[R-meta] clarification on "V" in "rma.mv()" from the "metafor" package

Mon Apr 26 09:59:51 CEST 2021

Dear Tim,

Please see my responses below.

Best,
Wolfgang

>-----Original Message-----
>From: R-sig-meta-analysis [mailto:r-sig-meta-analysis-bounces using r-project.org] On
>Behalf Of Tip But
>Sent: Saturday, 17 April, 2021 20:40
>To: r-sig-meta-analysis using r-project.org
>Subject: [R-meta] clarification on "V" in "rma.mv()" from the "metafor" package
>
>Dear All,
>
>I had some clarification questions regarding the "rma.mv()" from the
>"metafor" package.
>
>In regular (i.e., non-meta-regression) multivariate multilevel models, we
>naturally get an estimated variance-covariance matrix for the DV values
>across different levels of the grouping variable (ID) by specifying the
>random effects:
>
>nlme::lme(DV_values ~ DV_indx-1, random = ~ DV_indx -1 | ID,
>          data = data, correlation = NULL, weights = NULL)     ## DON'T RUN
>
>But in "rma.mv()", there is an additional "V" argument to provide a list of
>known/guesstimated variance-covariance matrices between the DV values
>[i.e., individual effect sizes] in each study (i.e., grouping variable) as
>well.
>
>The R documentation on the "V" argument in "rma.mv()" is very terse. But,

:( It is true that the help page for rma.mv() does not explain the theory in great detail (although more so than is typical, at least for most packages I know). But I don't think the help pages are the place to explain the theory in the first place. That's what the references at the bottom are for.

>(1) Does the use of "V" arise whenever each study generally produces
>multiple dependent effect sizes OR it is reserved for when we have a pool
>of e.g., multi-outcome and/or longitudinal studies?

The V matrix plays a role whenever the sampling errors of the estimates are correlated. One cannot estimate the covariance/correlation between two estimates based on just the observed values of the two estimates. In essence, that's would asking for the correlation between the numbers 2 and 4. So, what we have to do is use the statistical theory underlying the outcome measure to derive an estimate of their covariance/correlation. For example, if the numbers 2 and 4 above are the means of two variables x and y measured in a single group of n individuals and the observed correlation between variables x and y was r in the sample, then r is also the estimated correlation between those two means. But without knowing r, you cannot know what the correlation is between the means 2 and 4. So, this kind of 'outside' information needs to be brought in to construct an appropriate V matrix. That is what makes meta-analytic models somewhat different from standard mixed-effects models, where we can (typically) estimate everything from the data.

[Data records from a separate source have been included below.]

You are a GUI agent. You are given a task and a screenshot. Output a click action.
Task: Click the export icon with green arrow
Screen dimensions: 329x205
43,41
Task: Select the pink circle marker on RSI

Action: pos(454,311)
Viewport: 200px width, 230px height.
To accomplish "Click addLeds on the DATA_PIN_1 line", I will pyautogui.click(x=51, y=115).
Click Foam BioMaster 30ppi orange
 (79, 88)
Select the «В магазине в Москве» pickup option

That difference already comes into play even in much simpler models where we only have to think about the sampling variances of the estimates. In a meta-analytic model, we again estimate the sampling variances of the estimates based on other information / statistical theory than the data itself. For example, you cannot know what the sampling variance of the mean 2 is without additional information. But if you know that the observed SD of x was 0.5, then we know that the (estimated) sampling variance of the mean is 0.5^2 / n.

Since every estimate has its 'own' sampling variance, we have as many sampling variances as there are estimates. Similarly, for every pair of estimates, there is one covariance/correlation. This is what goes into the V matrix.

Now to get back to your actual question: I would roughly say that we have to think about the covariance between the sampling errors of two estimates whenever there is at least one subject (or whatever the unit of analysis is) that contributes data to both estimates. That covers the example above, where all n subjects contribute data to both means. Those two means might be two different 'outcomes' (variables) or the same outcome measured at two different time points.

There does not need to be full overlap of subjects either. One case that arises ocasionally in meta-analysis is studies with multiple treatment groups and a single control group (or something similar). We might then compute T1 - C and T2 - C, where T1, T2, and C are the means (or risks or something analogous) for the different conditions. Since the n_C control subjects contribute data to both T1 - C and T2 - C, we again have *at least one subject* that has contributed data to those two estimates and again correlated sampling errors.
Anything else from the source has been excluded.